# Send to Kindle/Transfer mobi to kindle



## ClayPot (Jun 25, 2014)

Hello,

There have been several posts with free ebooks for download. The problem for kindle readers is that that are not the kind that are automatically synced to the kindle, which is a big hassle for some us. I recently discovered the Send to Kindle app which allows you to link the app to your account. To transfer a file, you can just drop it into the app, adjust the name as necessary, and sync. It will even upload it to Amazon cloud drive for you.
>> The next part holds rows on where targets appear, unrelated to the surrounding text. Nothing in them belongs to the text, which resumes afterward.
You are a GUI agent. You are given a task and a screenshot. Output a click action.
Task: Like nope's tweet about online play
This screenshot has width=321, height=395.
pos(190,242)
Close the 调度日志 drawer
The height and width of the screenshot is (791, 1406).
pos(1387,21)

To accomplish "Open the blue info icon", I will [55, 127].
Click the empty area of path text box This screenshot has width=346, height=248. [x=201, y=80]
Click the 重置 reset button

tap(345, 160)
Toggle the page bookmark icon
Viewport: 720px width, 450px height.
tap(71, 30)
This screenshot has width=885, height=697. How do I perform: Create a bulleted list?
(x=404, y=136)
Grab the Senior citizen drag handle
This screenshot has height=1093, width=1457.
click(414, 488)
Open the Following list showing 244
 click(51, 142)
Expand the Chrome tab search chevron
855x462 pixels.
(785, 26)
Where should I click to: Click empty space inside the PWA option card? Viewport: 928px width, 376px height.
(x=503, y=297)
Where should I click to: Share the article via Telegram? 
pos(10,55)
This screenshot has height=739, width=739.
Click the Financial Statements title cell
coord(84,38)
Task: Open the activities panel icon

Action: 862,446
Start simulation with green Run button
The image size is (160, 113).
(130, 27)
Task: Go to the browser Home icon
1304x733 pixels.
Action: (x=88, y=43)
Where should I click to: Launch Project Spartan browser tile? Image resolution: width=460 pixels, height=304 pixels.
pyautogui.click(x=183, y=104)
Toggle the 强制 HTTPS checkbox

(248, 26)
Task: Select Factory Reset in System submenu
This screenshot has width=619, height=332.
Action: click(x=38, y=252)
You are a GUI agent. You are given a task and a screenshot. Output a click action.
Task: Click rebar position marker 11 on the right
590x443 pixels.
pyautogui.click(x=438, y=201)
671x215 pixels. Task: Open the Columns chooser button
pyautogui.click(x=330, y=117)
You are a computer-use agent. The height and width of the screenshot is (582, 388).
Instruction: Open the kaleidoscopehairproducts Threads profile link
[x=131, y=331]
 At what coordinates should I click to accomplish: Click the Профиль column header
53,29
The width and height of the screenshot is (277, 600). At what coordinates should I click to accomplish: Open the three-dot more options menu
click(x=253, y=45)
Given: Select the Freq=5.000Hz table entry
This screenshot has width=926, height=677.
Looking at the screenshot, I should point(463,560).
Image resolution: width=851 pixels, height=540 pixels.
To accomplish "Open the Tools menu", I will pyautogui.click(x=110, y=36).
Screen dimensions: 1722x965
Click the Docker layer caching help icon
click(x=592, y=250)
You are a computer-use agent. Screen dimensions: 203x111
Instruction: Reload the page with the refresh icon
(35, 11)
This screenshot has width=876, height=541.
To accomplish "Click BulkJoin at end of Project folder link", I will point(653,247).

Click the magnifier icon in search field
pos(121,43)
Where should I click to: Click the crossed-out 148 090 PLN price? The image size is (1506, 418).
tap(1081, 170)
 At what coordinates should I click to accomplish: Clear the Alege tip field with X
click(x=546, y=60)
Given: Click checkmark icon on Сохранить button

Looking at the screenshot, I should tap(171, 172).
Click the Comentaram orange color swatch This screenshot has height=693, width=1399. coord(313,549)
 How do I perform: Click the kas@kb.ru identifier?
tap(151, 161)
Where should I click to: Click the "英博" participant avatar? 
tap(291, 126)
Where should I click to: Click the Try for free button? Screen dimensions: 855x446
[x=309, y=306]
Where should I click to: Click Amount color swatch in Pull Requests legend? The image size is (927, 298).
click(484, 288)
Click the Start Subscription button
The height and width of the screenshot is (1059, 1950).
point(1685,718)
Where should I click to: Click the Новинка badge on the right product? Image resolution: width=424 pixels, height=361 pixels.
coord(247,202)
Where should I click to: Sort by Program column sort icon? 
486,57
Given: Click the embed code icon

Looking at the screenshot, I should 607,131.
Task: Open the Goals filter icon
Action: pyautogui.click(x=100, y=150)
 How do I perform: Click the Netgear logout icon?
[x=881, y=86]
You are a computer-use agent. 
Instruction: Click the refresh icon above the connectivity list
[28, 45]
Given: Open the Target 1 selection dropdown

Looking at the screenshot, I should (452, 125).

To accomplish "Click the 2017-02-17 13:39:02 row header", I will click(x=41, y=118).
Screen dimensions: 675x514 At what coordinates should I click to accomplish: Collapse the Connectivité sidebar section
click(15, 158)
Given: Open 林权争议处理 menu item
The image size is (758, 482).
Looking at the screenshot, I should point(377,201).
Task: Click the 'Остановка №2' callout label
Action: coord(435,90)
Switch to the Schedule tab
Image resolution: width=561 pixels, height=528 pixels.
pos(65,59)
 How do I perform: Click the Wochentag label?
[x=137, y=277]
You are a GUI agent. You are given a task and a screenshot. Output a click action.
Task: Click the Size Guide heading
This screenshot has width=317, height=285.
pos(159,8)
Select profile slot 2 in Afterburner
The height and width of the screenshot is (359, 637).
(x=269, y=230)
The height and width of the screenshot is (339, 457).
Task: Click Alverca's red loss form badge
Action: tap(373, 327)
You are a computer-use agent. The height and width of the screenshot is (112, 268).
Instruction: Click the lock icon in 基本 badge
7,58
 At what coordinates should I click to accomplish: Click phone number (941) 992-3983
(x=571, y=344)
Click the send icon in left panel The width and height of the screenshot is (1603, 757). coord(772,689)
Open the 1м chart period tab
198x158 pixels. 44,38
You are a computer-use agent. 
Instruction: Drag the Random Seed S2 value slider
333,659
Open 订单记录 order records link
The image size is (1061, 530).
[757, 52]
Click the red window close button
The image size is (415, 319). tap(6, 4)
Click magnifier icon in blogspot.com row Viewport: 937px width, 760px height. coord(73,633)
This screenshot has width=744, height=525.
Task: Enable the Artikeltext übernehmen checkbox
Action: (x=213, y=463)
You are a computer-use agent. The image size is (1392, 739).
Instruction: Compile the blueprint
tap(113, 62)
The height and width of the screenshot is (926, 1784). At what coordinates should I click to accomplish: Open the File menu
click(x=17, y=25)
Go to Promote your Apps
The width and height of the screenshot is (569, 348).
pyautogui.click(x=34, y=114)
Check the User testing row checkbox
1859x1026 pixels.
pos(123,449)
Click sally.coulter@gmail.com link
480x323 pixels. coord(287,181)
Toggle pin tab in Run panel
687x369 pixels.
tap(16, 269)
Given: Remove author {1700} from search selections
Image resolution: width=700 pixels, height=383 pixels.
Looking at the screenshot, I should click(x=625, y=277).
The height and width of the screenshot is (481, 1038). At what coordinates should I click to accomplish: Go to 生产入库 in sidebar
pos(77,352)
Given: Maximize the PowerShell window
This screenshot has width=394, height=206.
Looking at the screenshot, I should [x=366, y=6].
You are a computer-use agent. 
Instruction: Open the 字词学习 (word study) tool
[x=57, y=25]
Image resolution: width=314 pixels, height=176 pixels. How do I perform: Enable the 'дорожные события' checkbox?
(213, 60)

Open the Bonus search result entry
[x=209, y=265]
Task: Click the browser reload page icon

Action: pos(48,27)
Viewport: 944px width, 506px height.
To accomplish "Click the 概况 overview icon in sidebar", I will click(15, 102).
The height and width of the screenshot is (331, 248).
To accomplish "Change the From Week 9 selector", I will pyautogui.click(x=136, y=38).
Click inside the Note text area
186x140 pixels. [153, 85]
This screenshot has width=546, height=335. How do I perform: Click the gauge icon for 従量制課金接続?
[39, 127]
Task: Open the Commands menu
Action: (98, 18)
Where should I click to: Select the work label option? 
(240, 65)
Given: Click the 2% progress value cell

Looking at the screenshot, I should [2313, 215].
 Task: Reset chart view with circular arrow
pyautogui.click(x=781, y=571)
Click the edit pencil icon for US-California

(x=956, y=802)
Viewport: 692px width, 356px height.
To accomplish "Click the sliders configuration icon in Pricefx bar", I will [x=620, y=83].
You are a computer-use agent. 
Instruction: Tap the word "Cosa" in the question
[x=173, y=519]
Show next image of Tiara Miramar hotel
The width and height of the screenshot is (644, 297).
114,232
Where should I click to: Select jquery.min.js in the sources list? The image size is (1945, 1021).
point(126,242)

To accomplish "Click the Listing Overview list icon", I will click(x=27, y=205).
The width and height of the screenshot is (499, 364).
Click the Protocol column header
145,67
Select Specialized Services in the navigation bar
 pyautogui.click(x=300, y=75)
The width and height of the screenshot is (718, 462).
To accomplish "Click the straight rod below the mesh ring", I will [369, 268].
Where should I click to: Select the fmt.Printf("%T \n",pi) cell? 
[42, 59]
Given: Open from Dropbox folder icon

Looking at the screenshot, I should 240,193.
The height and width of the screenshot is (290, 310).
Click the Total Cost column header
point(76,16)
This app has been mentioned in some other threads, but I thought this might be useful information to those of you who may not read the entries farther down in a thread.


----------



## Angela A (Jun 25, 2014)

At first I was bummed because the downloads did not work then I saw the light (so to speak) 
[emoji1]


----------



## Edward (Jun 25, 2014)

It's just as easy to plug your Kindle into your desktop and drag and drop from there.


----------



## MichaelNZ (Jun 25, 2014)

Sounds like you need an ebook manager like Calibre (calibre - E-book management). It allows you to manage ebooks and send them to your Kindle. You can also send .pdf files to the Kindle from Calibre.

Hope that helps.


----------



## VictorBravo (Jun 25, 2014)

MichaelNZ said:


> Sounds like you need an ebook manager like Calibre (calibre - E-book management). It allows you to manage ebooks and send them to your Kindle. You can also send .pdf files to the Kindle from Calibre.



Sure, but Edward's method is even easier.  I save pdfs, mobis, and txt files directly as if the Kindle were a USB flash drive. 

To be sure, if you want your free books to be archived and synced in Kindle's cloud, I think "Send to Kindle" app looks helpful for that.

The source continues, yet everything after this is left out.